Despite these growing pains the duo went on to study in the Sibelius Academy. Mäkiranta graduated as Bachelor of Music and got an additional degree in music technology from the Pop & Jazz Conservatory in Helsinki. Tikkanen has studied the classical double bass for a couple of years.
“Girls can’t play bass”
High school hasn’t been the only source of frustration for Mäkiranta and Tikkanen. In the year 2020 one would expect that two women making music together wouldn’t be too big of a deal. Sadly this hasn’t been the case, and every now and then Karina has been framed as specifically female, which has led them to having to confront all kinds of musty attitudes.
This covers everything from male sound technicians thinking that two women don’t know how to plug their instruments to hearing things such as “girls can’t play bass”.
“This concerns music schools as well. I’ve felt myself uncomfortable as a female bass player in several situations. The teachers should recognize what kind of behavior and roles they are conveying to their students”, Tikkanen states.
“At times people even forget that we don’t just sing in ‘pretty harmonies’. We also play all the music”, Mäkiranta points out.
"It’s great that our band has received so much media exposure. Through that, diversity becomes more commonplace and nobody has to view a band like ours as an anomaly" – Helmi Tikkanen
“I remember reading a concert review where our singing was labeled ‘girly’ and our music ‘tender’”, Tikkanen recalls.
“Like, what the heck do those words even mean? Why couldn’t it be ‘boyish’ for once? And I guess the talk about our music’s ‘tenderness’ wouldn’t be as acute if we were men.”
The only way to change this culture, according to Karina, is to make it more diverse.
“I think the problem lies in how the music is mediated to us”, Tikkanen says.
“The less popularity alternative music gets, the less everyone knows about it. People should be told more about different musical phenomena – and looking from this perspective, it’s great that our band has received so much media exposure. Through that, the diversity becomes more commonplace and nobody has to view a band like ours as an anomaly.”
Playing abroad is liberating
Karina’s international popularity can be seen as quite liberating from the sometimes narrow contexts of Finnish music circles. Even musical comparisons feel a bit more sophisticated when being free from the domestic burden.
“Sigur Rós is perhaps the most common reference”, Mäkiranta reckons.
“But that’s just great, since they’ve always been an important band for me. I guess the other reason is that we also sing in a language that no-one understands.”
It is true that Karina can easily be listed as an ethereal art pop band from the breezy Nordics, but the band forms a connection on other levels as well.
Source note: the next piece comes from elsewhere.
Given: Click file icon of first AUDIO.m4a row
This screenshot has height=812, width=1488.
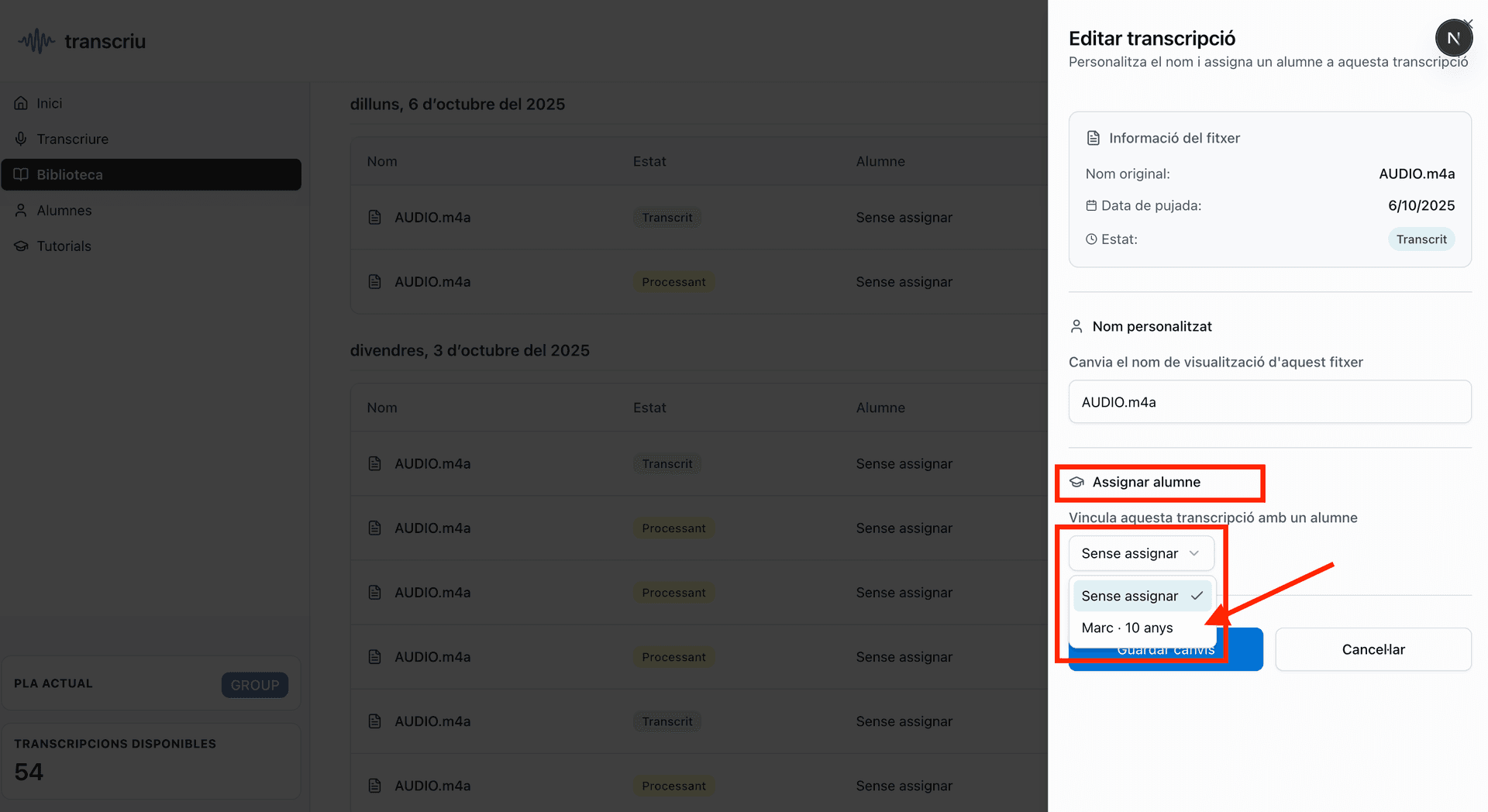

Mäkiranta recalls a situation when she played their single Teko for her friends in Berlin, her current hometown.
“At times people even forget that we don’t just sing in ‘pretty harmonies’. We also play all the music” – Karin Mäkiranta
“Just for fun, I asked my friends what they thought the song was about. Many of them said that they felt it dealt with ‘letting go’ – which was absolutely correct. It’s mystical how certain feelings and atmospheres can transmit without a common language.”
Playing abroad is fun also because the audience doesn’t have the same kind of expectations as in Finland, Tikkanen says.
“It’s a tabula rasa: people can’t refer us to the usual Finnish names or contextualize our music too strictly.”
However, she continues, the Finnish audience in smaller towns and venues greets the duo in a similarly eager manner.
“It differs a lot from playing in front of our friends in Helsinki.”
“Yeah”, Mäkiranta answers.
“People dare to stand up and ask us what we’re all about, or tell us about the feelings our music has evoked. This doesn’t happen too often in big cities. That’s interesting and also very rewarding!”
Due to corona virus lockdown, Karina played their album release concert – that was about to be the biggest concert of their career so far – to an empty audience. It was streamed by the biggest national newspaper Helsingin Sanomat.